Manuel Poggiali revient sur sa saison 2003 et son titre de champion

Manuel Poggiali revient sur sa saison 2003 et son titre de champion

Manuel Poggiali aura attendu jusqu'à la dernière course de la saison pour devenir le deuxième plus jeune pilote à s'octroyer consécutivement les titres 125 et 2500cc. Le pilote de Saint-Marin a mené le championnat de la première course à Suzuka jusqu'à la dernière à Valencia. Il est le premier depuis Tetsuya Harada en 1993 à s'octroyer la couronne pour sa première campagne mondiale dans la catégorie. Il est maintenant impatient de remettre son titre en jeu.

« C'est un sentiment incroyable, parce que je tout était nouveau cette année, et gagner immédiatement est une chose fabuleuse » commentait Manuel, 20 ans à peine. « Je ne sais quoi faire si ce n'est remercier toutes les personnes qui m'ont aidé, il y en a tellement. Cette année, il m'ont vraiment données un grand coup de main».

« Un championnat du monde n'est jamais facile, évidemment nous avons constamment été compétitifs et c'est toujours important pour gagner le titre. J'ai remporté les deux premières courses et c'était une surprise même pour moi ! ».

« Ensuite, en Europe, nous avons eu quelques ennuis. Disons que le plus gros problème pour nous cette année était d'aller de rouler sur les circuits sur lesquels nous n'avions pas fait d'essais pendant l'hiver, indépendamment des tracés extérieurs à l'Europe où les autres n'avaient pas beaucoup plus d'expérience que moi. C'est si différent en 250 ou en 125, vous devez appréhender les circuits différemment et utiliser des réglages distincts».

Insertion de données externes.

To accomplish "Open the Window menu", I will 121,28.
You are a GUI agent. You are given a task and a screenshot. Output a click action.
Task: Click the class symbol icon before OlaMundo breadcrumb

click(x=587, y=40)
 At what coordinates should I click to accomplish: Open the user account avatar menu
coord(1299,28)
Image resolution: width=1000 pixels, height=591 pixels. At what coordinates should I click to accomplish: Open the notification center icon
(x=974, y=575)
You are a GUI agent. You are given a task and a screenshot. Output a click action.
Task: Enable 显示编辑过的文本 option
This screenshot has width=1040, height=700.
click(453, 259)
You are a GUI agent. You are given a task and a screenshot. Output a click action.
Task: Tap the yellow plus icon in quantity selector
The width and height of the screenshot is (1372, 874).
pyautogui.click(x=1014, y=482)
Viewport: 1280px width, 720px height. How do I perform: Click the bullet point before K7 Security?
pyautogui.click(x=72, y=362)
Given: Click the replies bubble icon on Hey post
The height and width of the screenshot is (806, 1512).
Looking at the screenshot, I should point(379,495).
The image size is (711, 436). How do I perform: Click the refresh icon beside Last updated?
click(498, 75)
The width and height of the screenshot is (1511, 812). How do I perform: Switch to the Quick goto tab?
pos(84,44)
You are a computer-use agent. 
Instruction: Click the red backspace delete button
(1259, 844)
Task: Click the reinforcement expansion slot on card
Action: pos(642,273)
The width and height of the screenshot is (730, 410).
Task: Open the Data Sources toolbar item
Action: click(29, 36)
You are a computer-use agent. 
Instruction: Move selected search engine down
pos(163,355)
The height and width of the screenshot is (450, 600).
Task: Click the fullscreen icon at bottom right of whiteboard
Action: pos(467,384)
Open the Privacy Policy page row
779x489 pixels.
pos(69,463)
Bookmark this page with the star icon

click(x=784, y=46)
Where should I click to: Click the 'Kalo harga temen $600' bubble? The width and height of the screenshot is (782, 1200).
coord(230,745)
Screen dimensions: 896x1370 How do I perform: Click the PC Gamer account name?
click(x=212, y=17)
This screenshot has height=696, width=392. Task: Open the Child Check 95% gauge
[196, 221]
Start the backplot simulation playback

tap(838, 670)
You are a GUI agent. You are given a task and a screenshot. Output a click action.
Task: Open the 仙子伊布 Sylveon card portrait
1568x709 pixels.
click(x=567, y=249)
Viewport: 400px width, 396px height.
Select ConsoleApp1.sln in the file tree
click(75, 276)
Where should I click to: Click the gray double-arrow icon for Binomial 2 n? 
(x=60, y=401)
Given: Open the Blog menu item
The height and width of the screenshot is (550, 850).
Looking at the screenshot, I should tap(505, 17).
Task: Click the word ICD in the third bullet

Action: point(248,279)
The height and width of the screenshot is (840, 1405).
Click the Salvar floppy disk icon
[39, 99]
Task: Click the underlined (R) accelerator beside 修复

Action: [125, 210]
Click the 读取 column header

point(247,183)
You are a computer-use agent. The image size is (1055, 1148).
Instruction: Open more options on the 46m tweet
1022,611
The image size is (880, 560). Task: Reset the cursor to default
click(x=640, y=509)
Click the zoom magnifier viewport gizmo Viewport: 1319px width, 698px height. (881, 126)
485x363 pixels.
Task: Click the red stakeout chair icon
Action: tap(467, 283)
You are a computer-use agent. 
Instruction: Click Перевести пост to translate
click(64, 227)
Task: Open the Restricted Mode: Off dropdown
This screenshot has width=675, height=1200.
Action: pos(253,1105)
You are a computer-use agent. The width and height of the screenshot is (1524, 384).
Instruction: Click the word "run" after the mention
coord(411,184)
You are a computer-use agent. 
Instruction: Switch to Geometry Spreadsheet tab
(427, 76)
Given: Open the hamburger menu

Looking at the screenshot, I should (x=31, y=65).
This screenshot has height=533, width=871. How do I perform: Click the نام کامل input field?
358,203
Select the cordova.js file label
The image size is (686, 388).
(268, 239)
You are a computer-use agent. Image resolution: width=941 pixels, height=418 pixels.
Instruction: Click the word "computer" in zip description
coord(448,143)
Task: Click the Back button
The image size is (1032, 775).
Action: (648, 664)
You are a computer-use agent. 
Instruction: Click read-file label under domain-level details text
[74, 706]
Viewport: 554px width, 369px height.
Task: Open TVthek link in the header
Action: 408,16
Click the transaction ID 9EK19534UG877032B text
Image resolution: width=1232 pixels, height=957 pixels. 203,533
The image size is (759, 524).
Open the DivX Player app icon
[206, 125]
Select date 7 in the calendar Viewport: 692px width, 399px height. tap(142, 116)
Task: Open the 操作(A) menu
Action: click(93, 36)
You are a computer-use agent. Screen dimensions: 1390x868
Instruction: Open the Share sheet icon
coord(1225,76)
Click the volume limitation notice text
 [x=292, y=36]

« Elias a fait une grande saison, surtout à la fin. Il est mal parti mais ensuite il est entré dans le rythme. Rolfo était dans le coup chaque week-end de course. Plus régulier que lui, c'est difficile. Avec un peu de chance, il aurait pu faire encore mieux. La saison aurait été bien plus passionnante dès le départ ! ».

« Ma façon de penser n'a jamais vraiment changé parce que c'était ma première saison. Mais mes objectifs ont changé quand j'ai commencé à penser au titre. En Australie j'ai eu beaucoup de problèmes car je n'avais aucun sentiment avec la moto. Dimanche, sous la pluie, les réglages choisis ne me mettaient pas du tout en confiance - elle était fatigante et nous n'avions pas d'adhérence. Je pensais toujours que j'allais chuter plutôt qu'à autre chose ».

« Valencia, ce fut un week-end difficile parce que je suis arrivé malade. J'avais froid et des maux d'estomac mais les médecins de Clinica Mobile m'ont remis en bonne forme et j'ai pu me battre tout le week-end. Le matin avant la course, il s'est produit un autre incident que je ne comprends toujours pas - pourquoi quelques pilotes pensent qu'ils peuvent ralentir au milieu d'un virage soudainement. C'est dangereux pour celui qui suit et pour chacun derrière ».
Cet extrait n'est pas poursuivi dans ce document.